The primary outcome, Glasgow Outcome Scale (GOS) at 6 months, was assessed by a neurosurgeon, a neurologist, or an emergency physician who was unaware of the patient's treatment method.27 After discharge from the original hospital, the patients were evaluated by telephone. Severe disability (SD), persistent vegetative state (PVS), or death (D) were defined as poor neurological outcomes, whereas moderate disability (MD) or good recovery (GR) were defined as good neurological outcomes. The RCT stopped at the interim because of a shortage of TBI patients and the trial's futility.
Statistical analysis
The planned sample size of 300 patients allocated in a 2:1 ratio to receive TH or fever control would detect a 20% difference (90% power) in the percentage of patients with a good neurological outcome because the percentage of good neurological outcomes in severe TBI patients without MTH was 31% by an inquiry taken from the participating hospital in Japan before our RCT and there was a 20% difference between TH and control groups in the cardiac arrest /resuscitated patients.1,2 From these facts, the sample sizes were planned to be 200 and 100 for TH and fever control groups, respectively.

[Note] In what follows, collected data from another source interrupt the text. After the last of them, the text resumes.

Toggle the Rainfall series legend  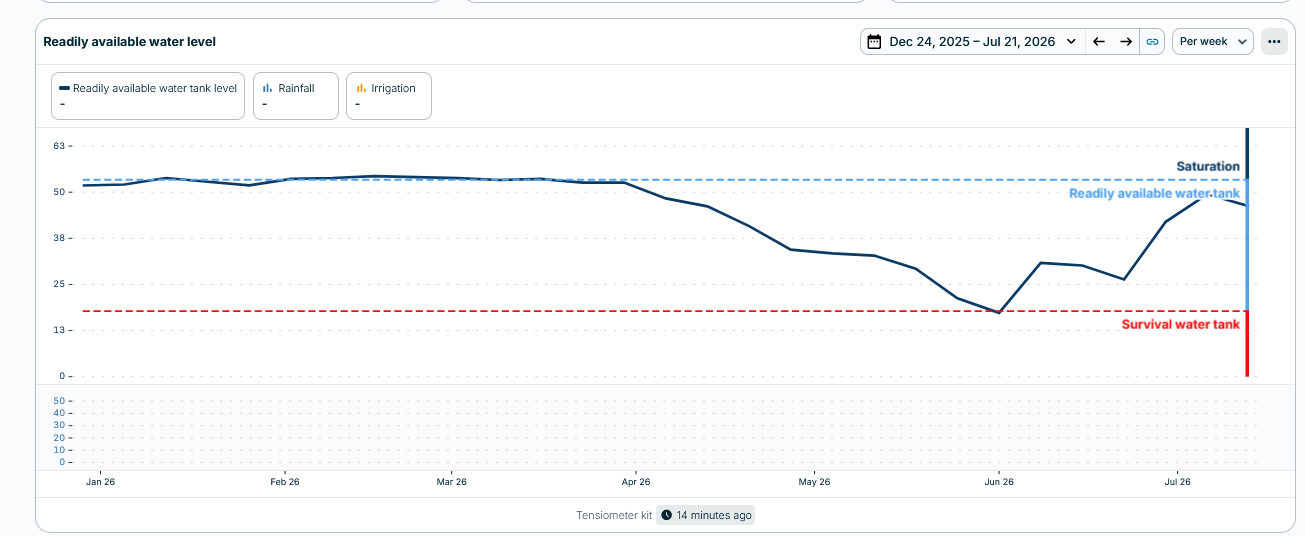pos(296,96)
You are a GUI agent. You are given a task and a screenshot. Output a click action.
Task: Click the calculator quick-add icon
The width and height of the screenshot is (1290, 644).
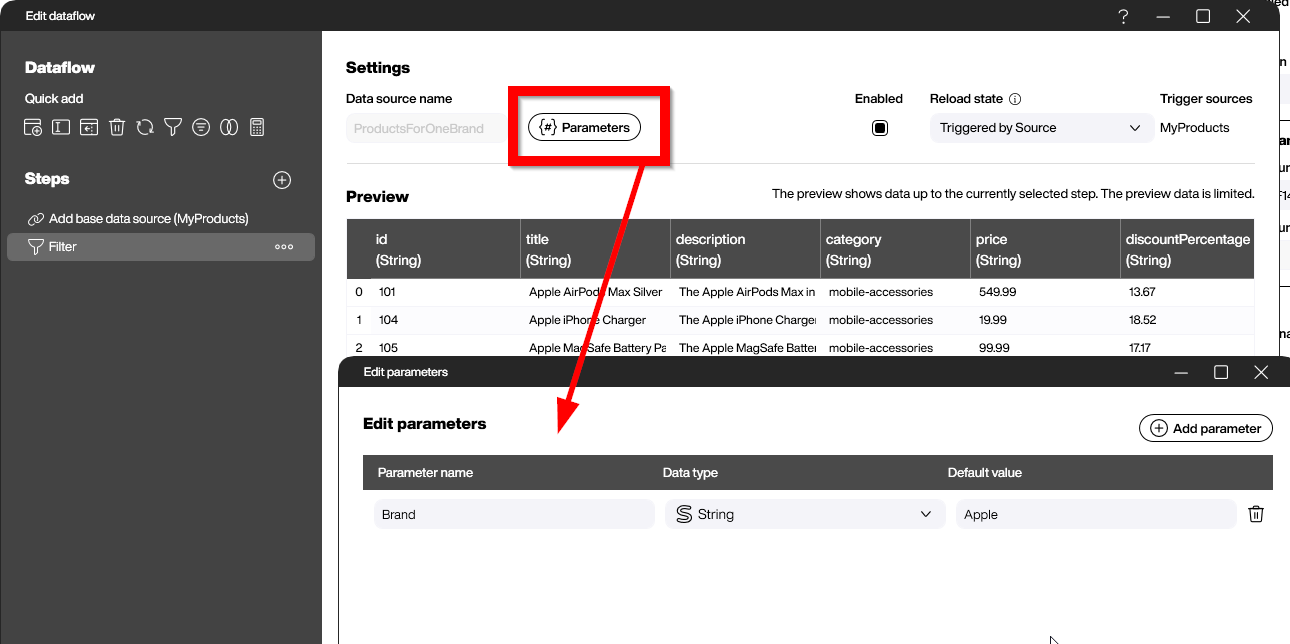coord(257,127)
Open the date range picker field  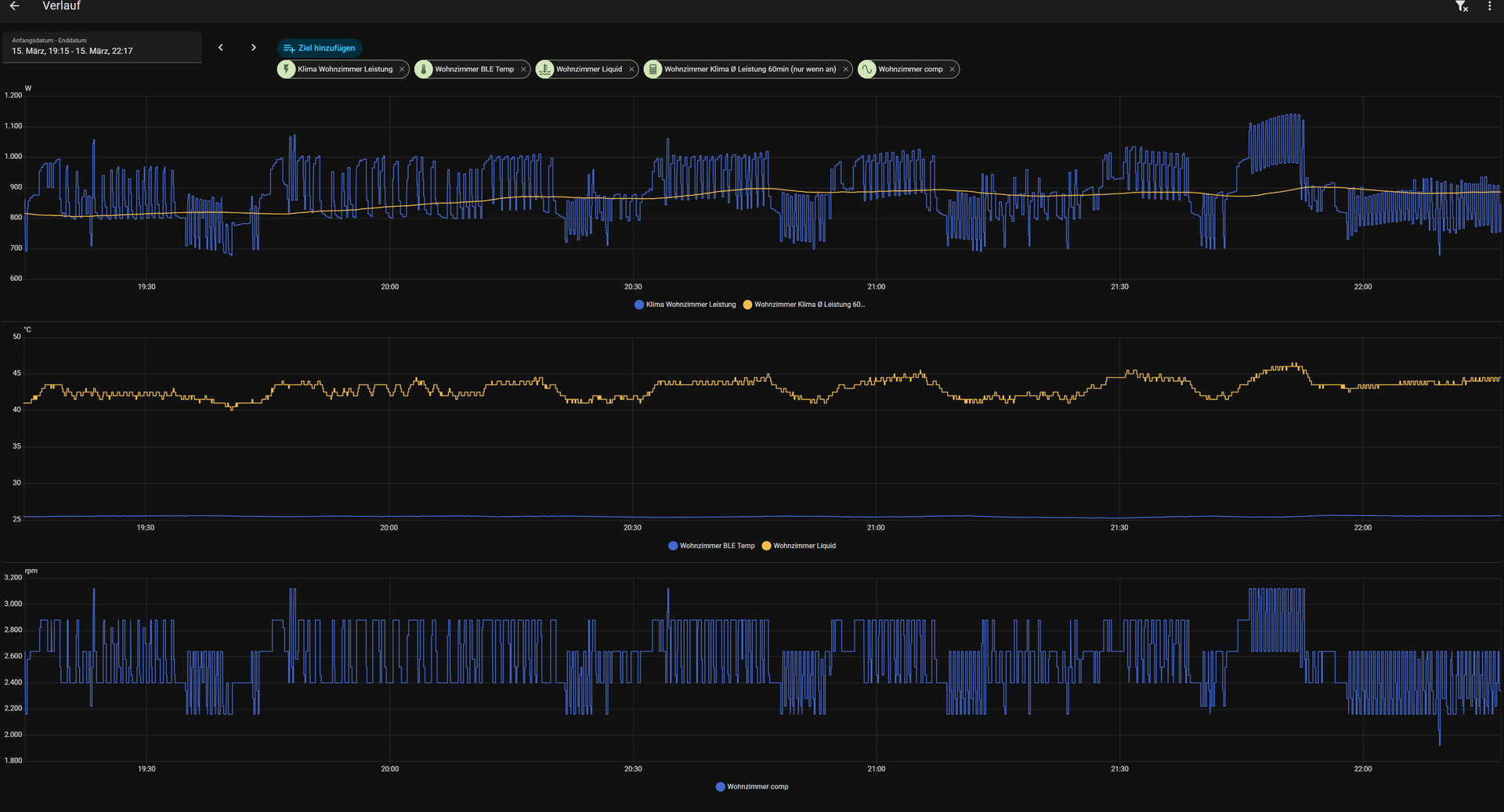(102, 47)
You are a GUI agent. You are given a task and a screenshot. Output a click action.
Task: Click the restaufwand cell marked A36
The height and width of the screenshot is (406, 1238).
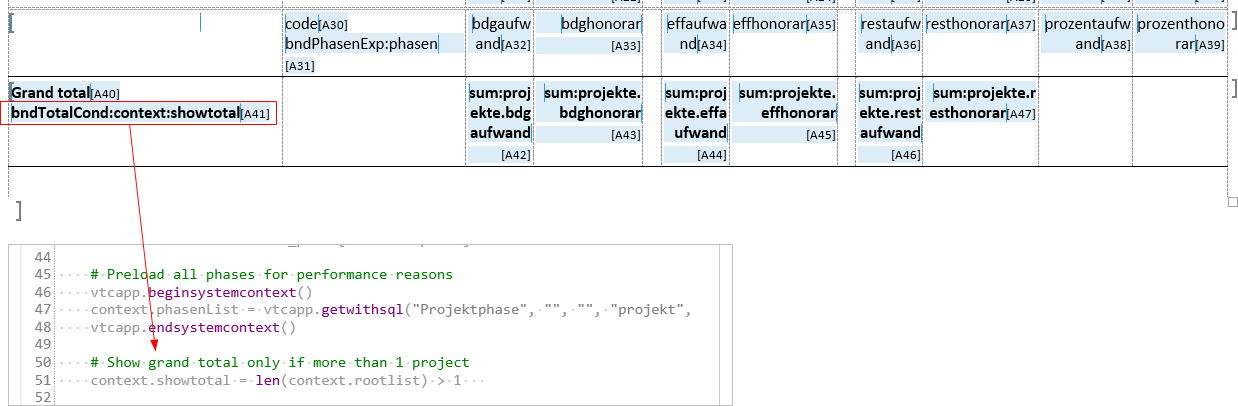coord(890,33)
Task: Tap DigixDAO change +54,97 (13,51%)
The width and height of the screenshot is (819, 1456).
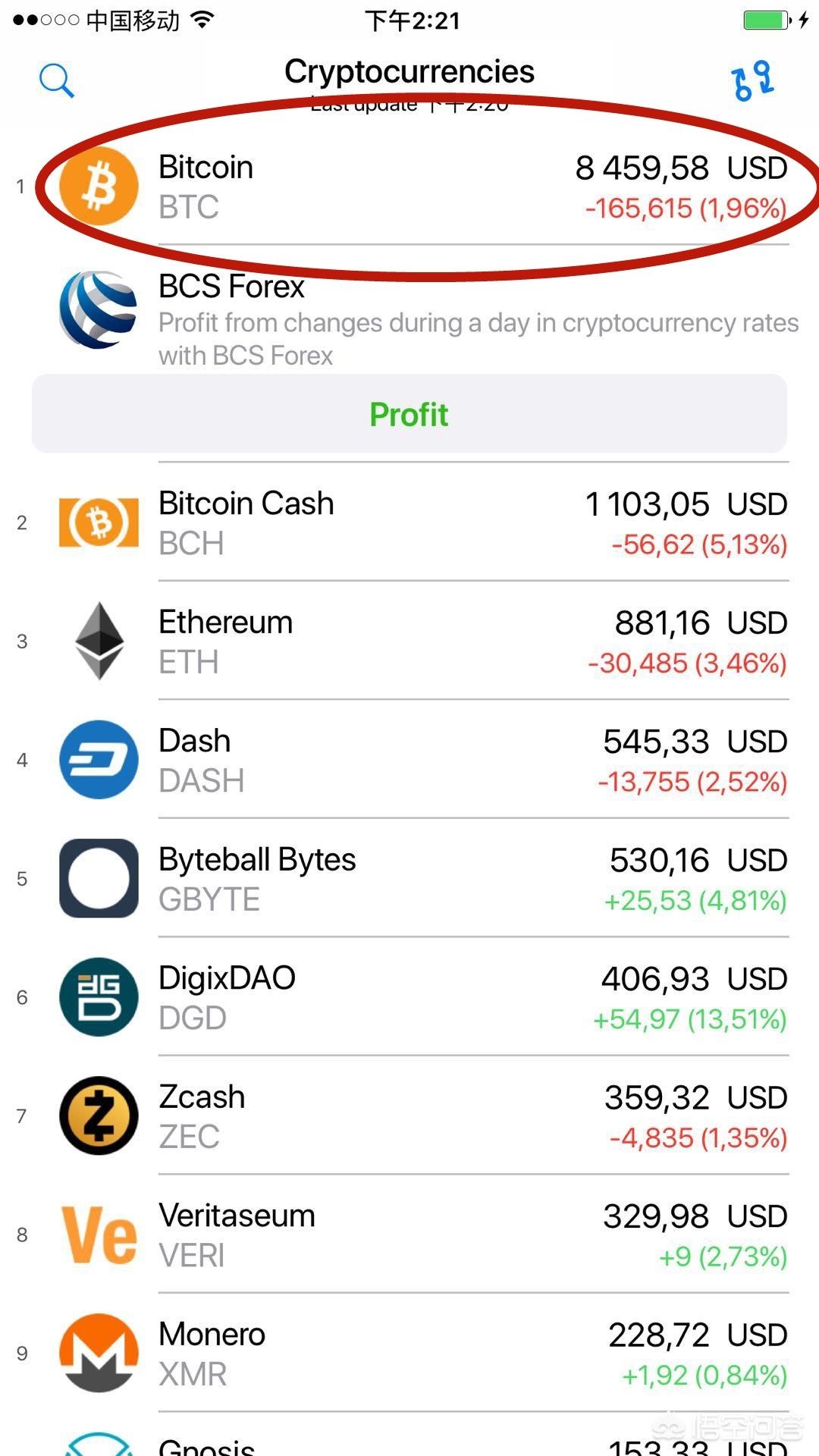Action: click(689, 1020)
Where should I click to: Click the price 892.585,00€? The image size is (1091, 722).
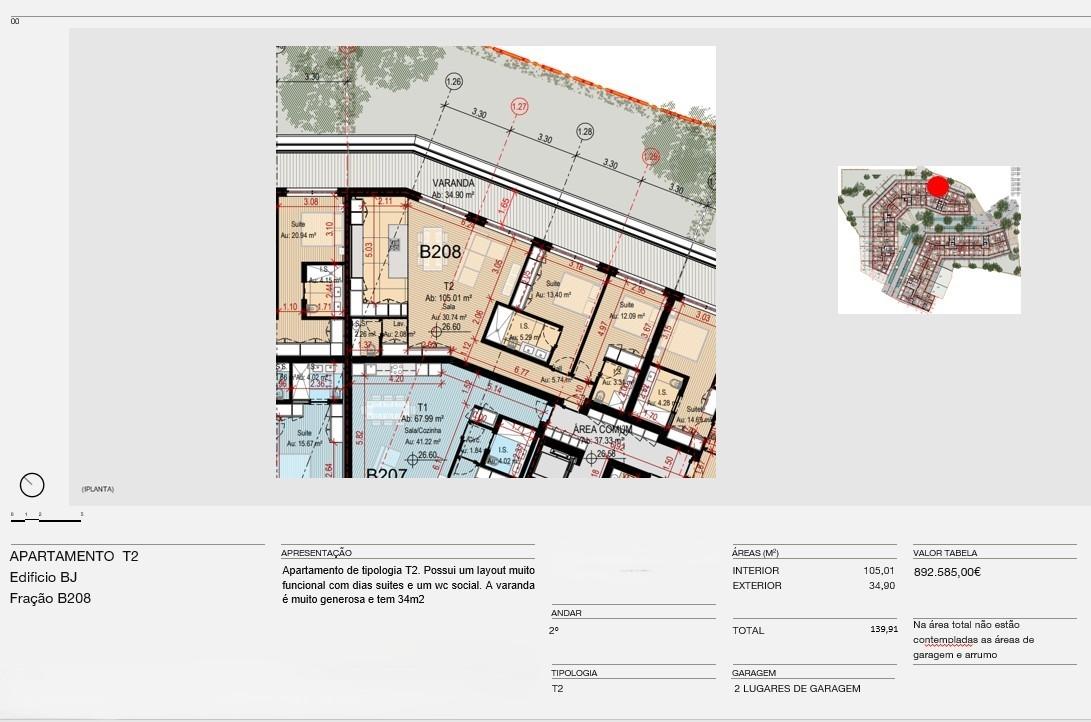(947, 573)
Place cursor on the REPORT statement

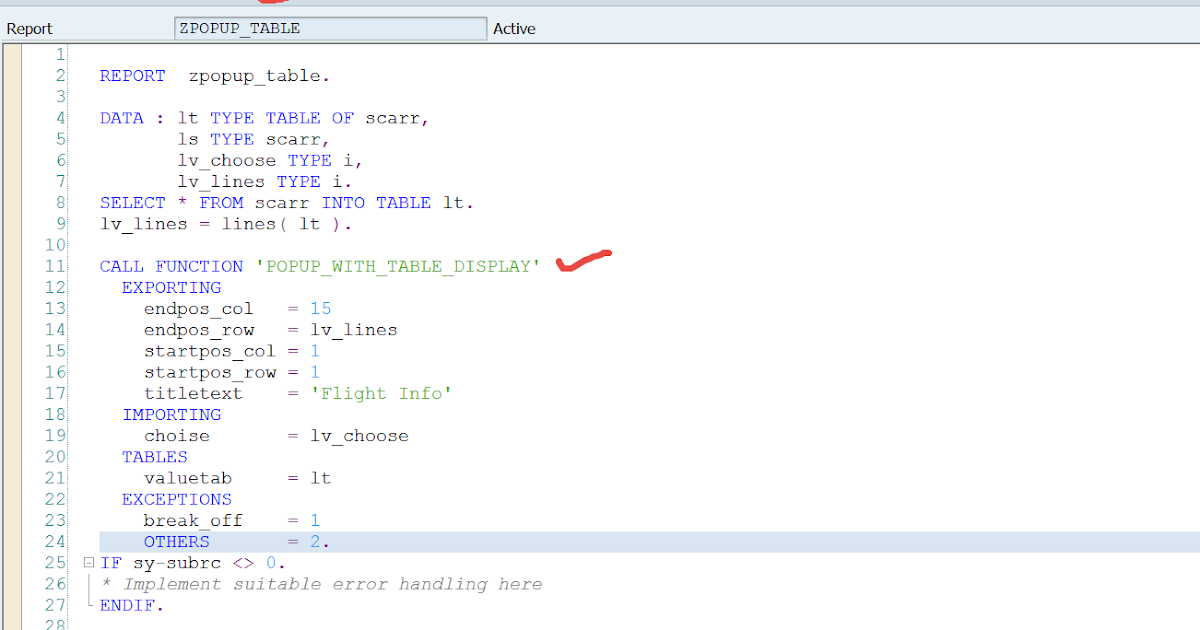(x=132, y=75)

Poor neurological outcomes and mortality were compared between the two groups. Patients were stratified into predefined subgroups according to initial GCS (4–5 or 6–8) and age (≤45 or >45 years old) based on the results of the first NABISH study.13 Continuous variables were statistically analyzed using Student's t test and the Mann–Whitney U test, as appropriate. Categorical variables were statistically analyzed using χ2 tests and Fisher's exact probability test, where appropriate. The threshold of significance was set at p<0.05.
Results
The RCT enrollment began in 2002 and was stopped in 2008 before completion of sample size (300 cases) goals, because of concern about shortage of TBI patients (95 cases) and very small differences in neurological outcome between the two groups at the interim analysis in 2005. After this analysis, the sedative protocol was changed from midazolam to NLA as the initial plan. Figure 1 shows the disposition of the 150 patients enrolled and randomized in this study. Ninety-nine patients were randomized to the TH group and 51 to the fever control group. After enrolment, informed consent could not be obtained from two patients (one patient per group). Therefore, intention-to-treat analyses were performed in 148 patients. One patient in the fever control group was found to be >70 years old after randomization. Six patients in the TH group and one patient in the fever control group had unstable vital signs before temperature management. Neurological outcomes could not be assessed at 6 months in four patients in the TH group and in two patients in the fever control group, respectively. Four patients in the fever control group received hypothermic treatment during their clinical course because of uncontrollable ICP. In these patients, hypothermic treatment was only performed after several attempts to reduce ICP, including decompressive craniectomy.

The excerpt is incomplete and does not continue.